Un champ d'expériences neutre qui n'aura été ni
contesté ni troublé par des ondes négatives et
dont les traces mnésiques le guideront de façon
positive.
Que
nous nous soyons vécu lésé trahi ou abusé
dans la petite enfance, certains comportements dictatoriaux ou
perfectionnistes sont la manifestation compensatrice d'un manque de
confiance, tout comme les coups physiques sont un aveu de faiblesse
qui s'ignore…
Nécessaire pour féconder les germes de
la confiance en soi, le narcissisme enfantin ancre dans la vie et
toute expérience heureuse renforce le sentiment de sécurité
; bien entouré un enfant se sentira plus sûr qu'un
autre, mais une trop grande assurance à travers le déploiement
de forces héroïques disproportionnées en regard de
l'âge, ou une excellence scolaire, allergique à la
moindre baisse de niveau, pourraient dissimuler une inquiétude
profonde ou tendre en fait à rassurer un parent insatiable,
dont le propre sentiment d'insécurité exercerait une
demande implicite mais autoritaire de réparation ou de
valorisation.
Notre
comportement agit comme modèle au niveau de l'inconscient.
L'enfant a besoin d'être porté, rassuré ; savoir
qu'il peut se reposer sur plus fort que lui pour gagner peu à
peu ces forces qu'il ne songera bientôt plus à mesurer à
celles de ses parents mais à celles de ses semblables le
conforte. Ne pas limiter une volonté de puissance spontanée
qui l'inciterait à un sentiment de supériorité
sur sa mère ou sur son père, pour compenser une
infériorité naturelle, le plongerait dans l'insécurité.
Écho, au présent, de sa généalogie et du
futur dans lequel il se projette, le soi est aussi la famille au sein
de laquelle l'enfant se développe.

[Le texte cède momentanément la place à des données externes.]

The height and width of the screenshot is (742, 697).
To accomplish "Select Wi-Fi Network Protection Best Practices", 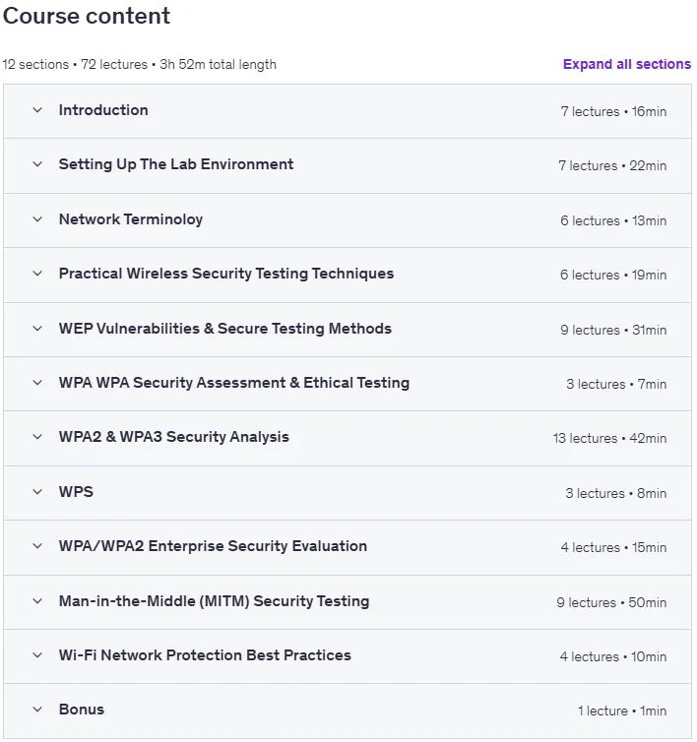I will (205, 655).
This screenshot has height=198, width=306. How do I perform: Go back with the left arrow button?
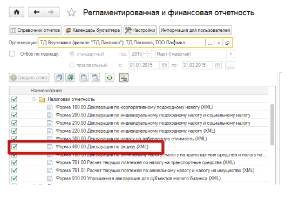(36, 12)
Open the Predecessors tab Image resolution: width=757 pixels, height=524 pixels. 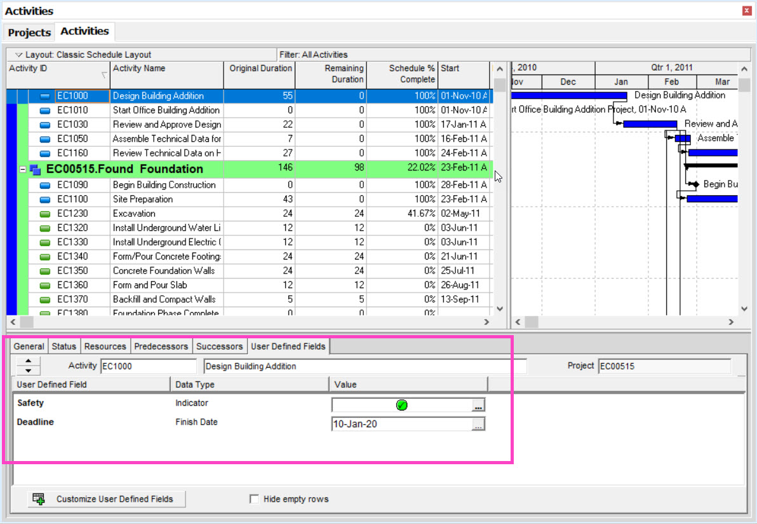[x=161, y=346]
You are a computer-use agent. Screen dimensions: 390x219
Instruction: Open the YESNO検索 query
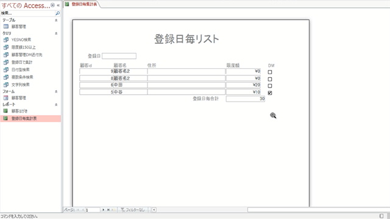21,40
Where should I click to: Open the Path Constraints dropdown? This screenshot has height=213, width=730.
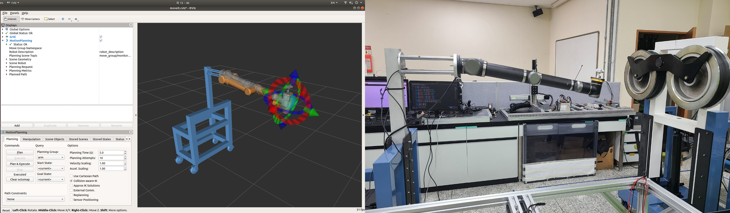point(35,199)
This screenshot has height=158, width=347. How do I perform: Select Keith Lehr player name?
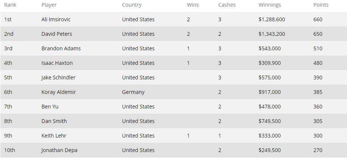pyautogui.click(x=54, y=136)
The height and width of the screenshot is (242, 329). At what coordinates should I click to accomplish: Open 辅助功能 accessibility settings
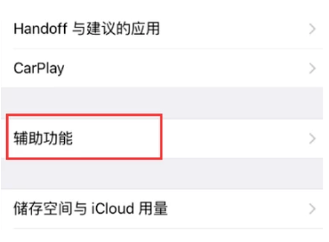point(162,138)
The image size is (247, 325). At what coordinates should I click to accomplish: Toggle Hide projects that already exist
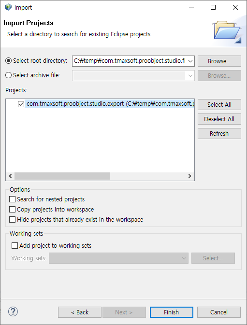click(x=12, y=220)
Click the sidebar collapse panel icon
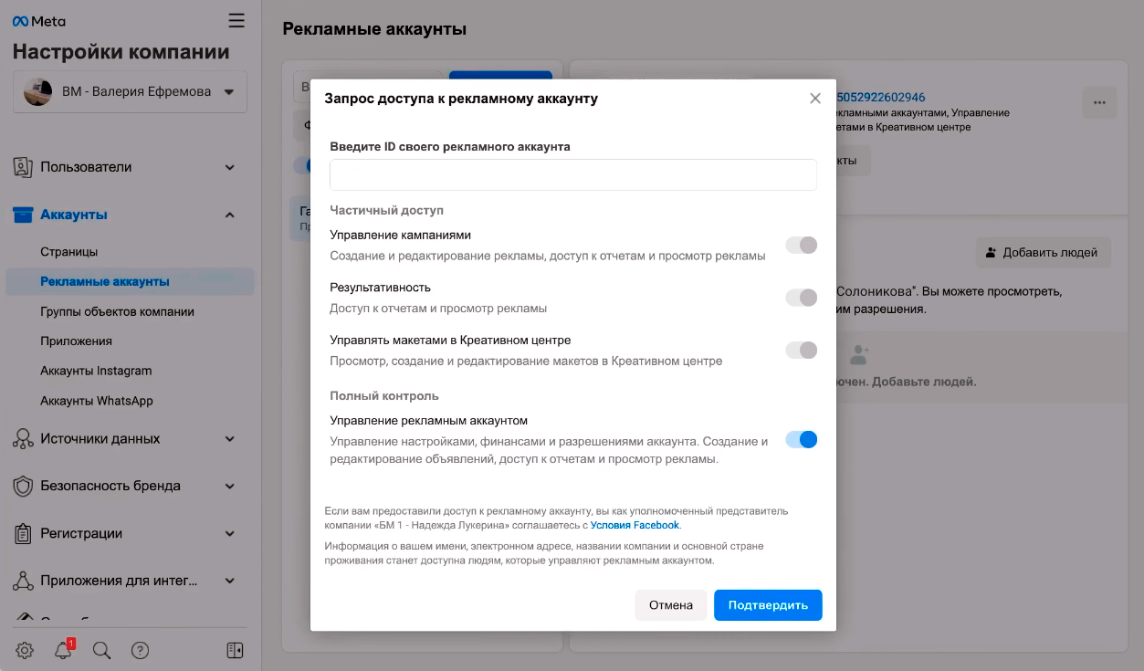Screen dimensions: 1144x671 235,650
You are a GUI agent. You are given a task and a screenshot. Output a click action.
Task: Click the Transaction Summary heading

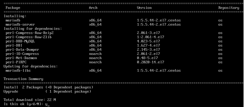pyautogui.click(x=23, y=79)
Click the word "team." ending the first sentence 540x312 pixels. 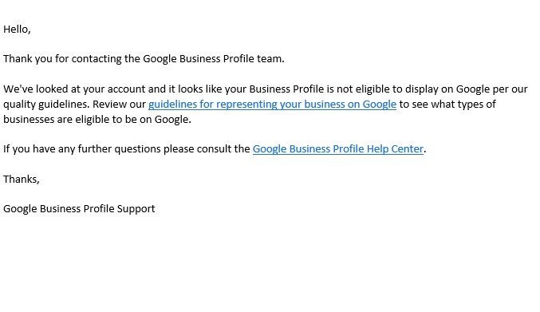(x=270, y=59)
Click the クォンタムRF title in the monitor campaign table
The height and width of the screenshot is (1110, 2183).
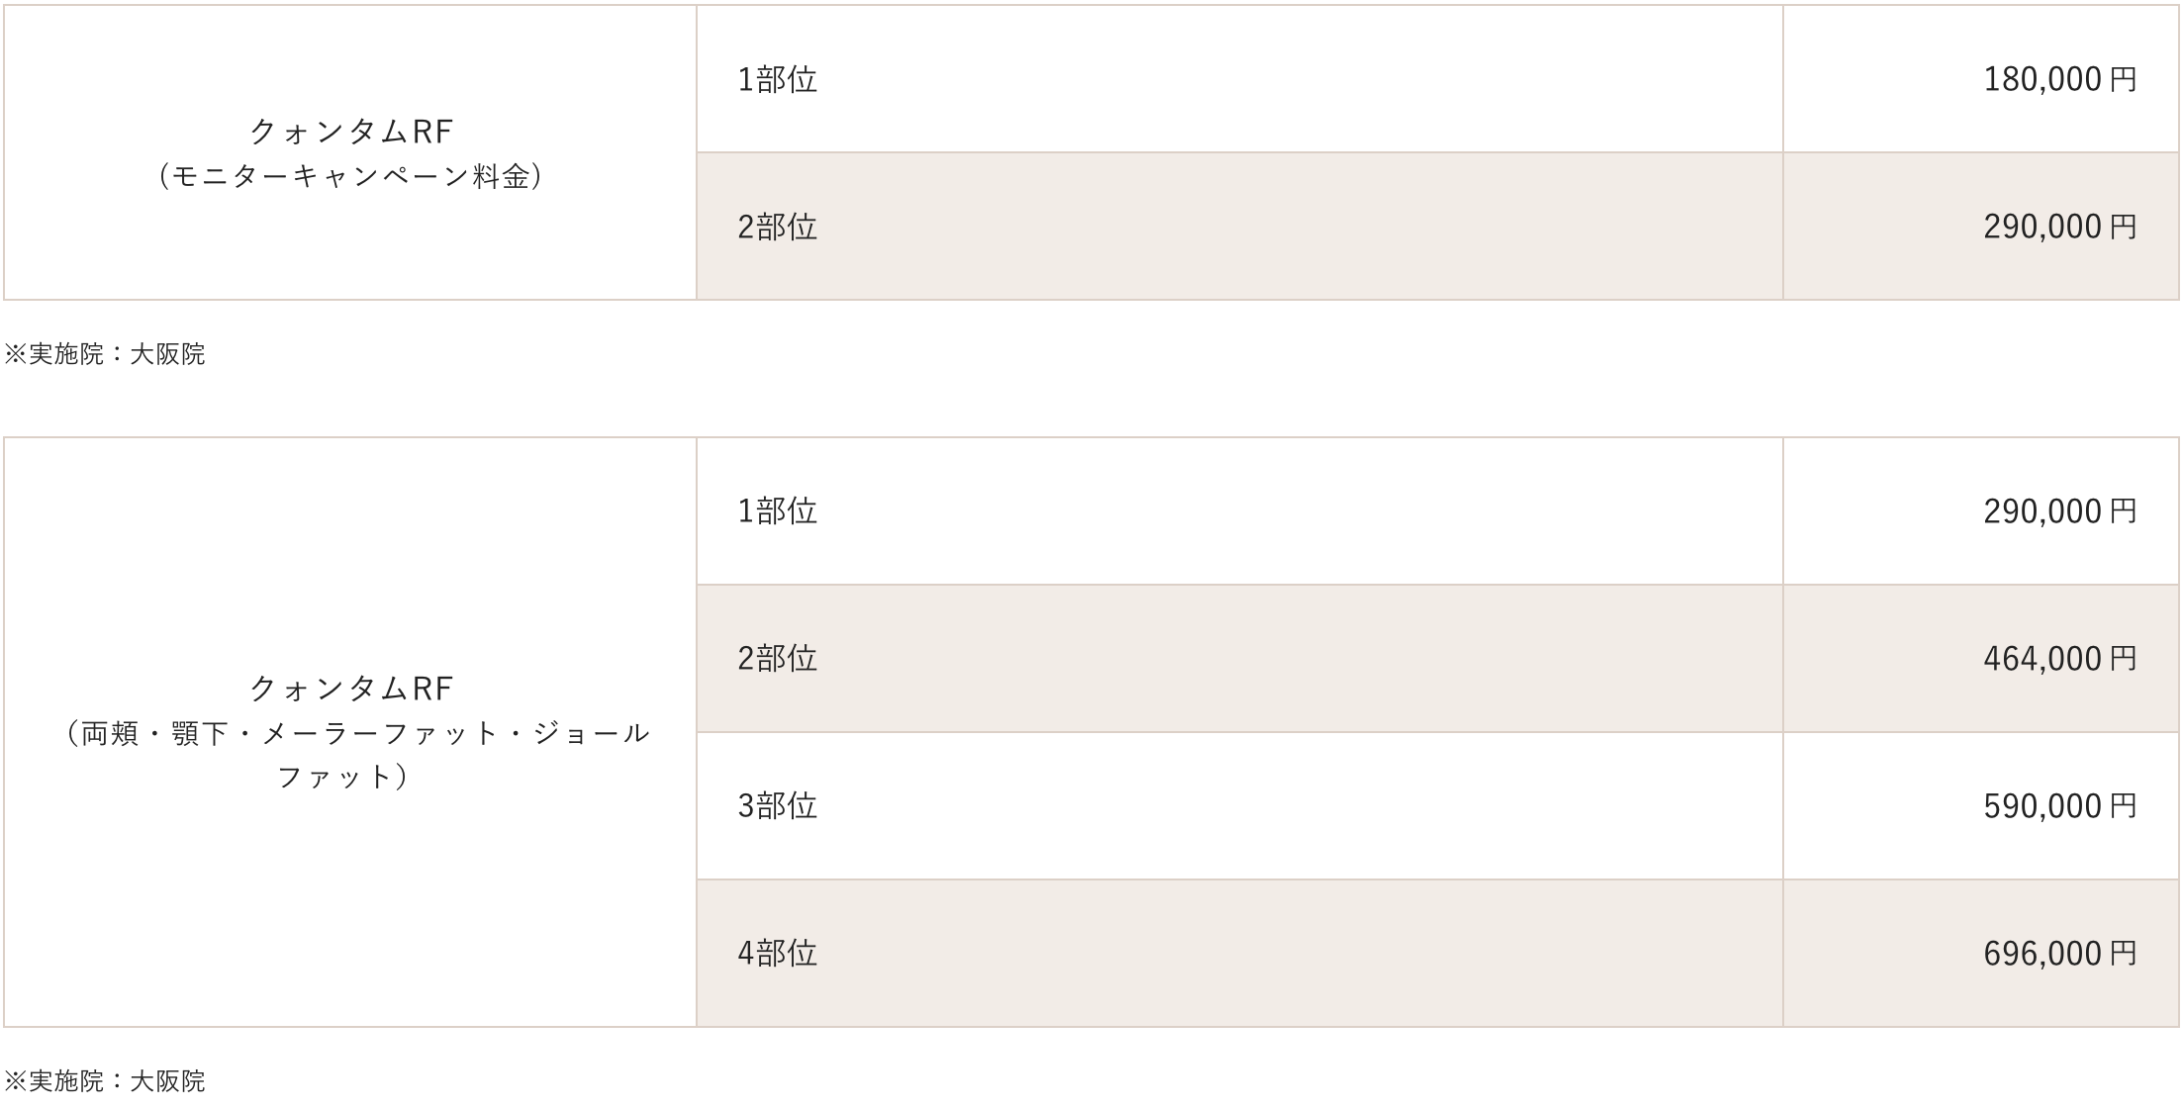click(350, 131)
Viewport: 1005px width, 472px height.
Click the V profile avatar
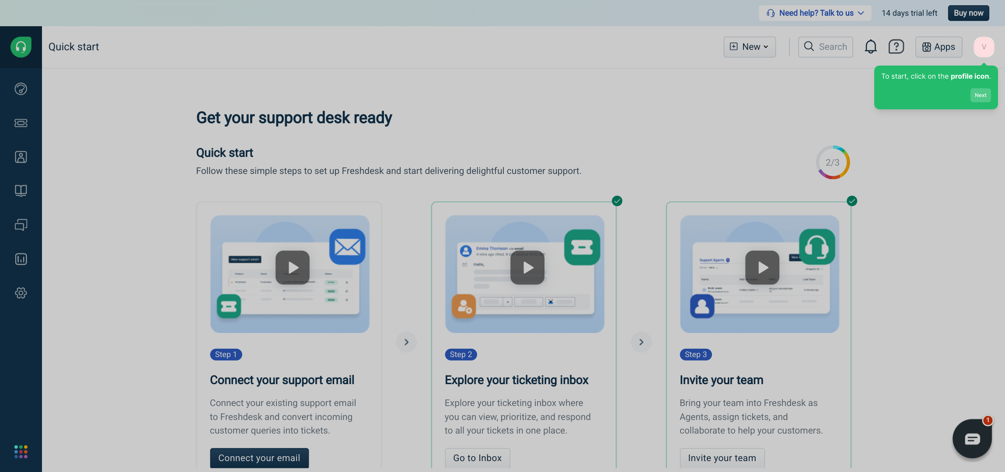coord(984,47)
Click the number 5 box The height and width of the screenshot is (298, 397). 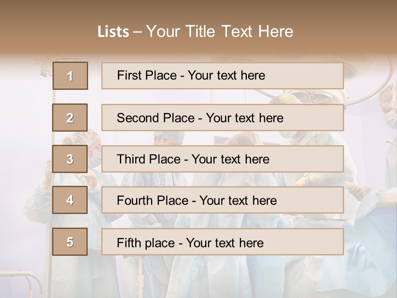tap(70, 242)
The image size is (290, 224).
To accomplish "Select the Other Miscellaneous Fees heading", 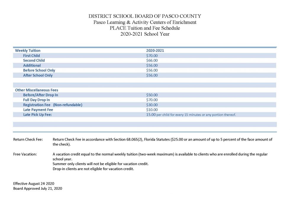I will [x=37, y=90].
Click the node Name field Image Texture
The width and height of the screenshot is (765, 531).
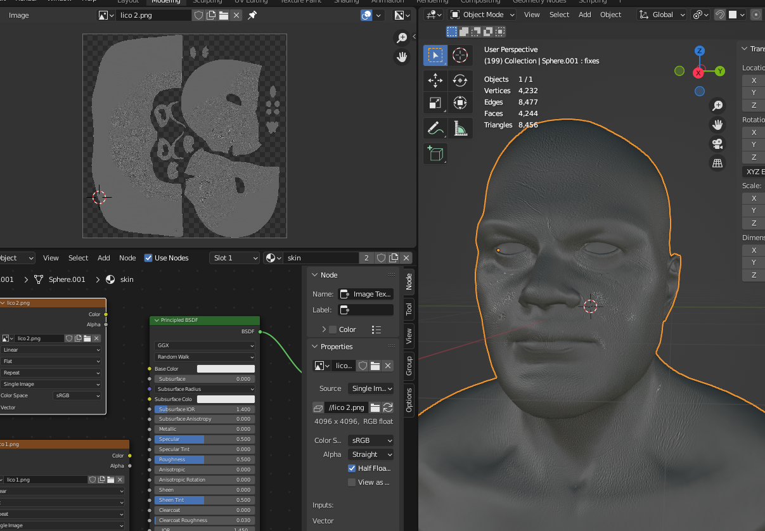[x=366, y=294]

Il doit pouvoir compter sur
ses parents et non les dominer.
Quel que soit l'amour qu'il lui porte, tout parent est amené à contrecarrer le moi grandissant de son enfant. S'il a confiance en ses actes, en la légitimité de son opposition, aussi sévère semble-t-elle, il communique à son enfant, en même temps que l'esprit des lois, un sentiment d'accord avec soi-même qui l'autorise à heurter la sensibilité de l'enfant pour mieux l'assurer à l'avenir. Autant le contredire par plaisir serait néfaste, autant lui tenir tête pour transmettre l'idée de la vérité d'une éducation en dépit de certains de ses aspects rébarbatifs est stimulant.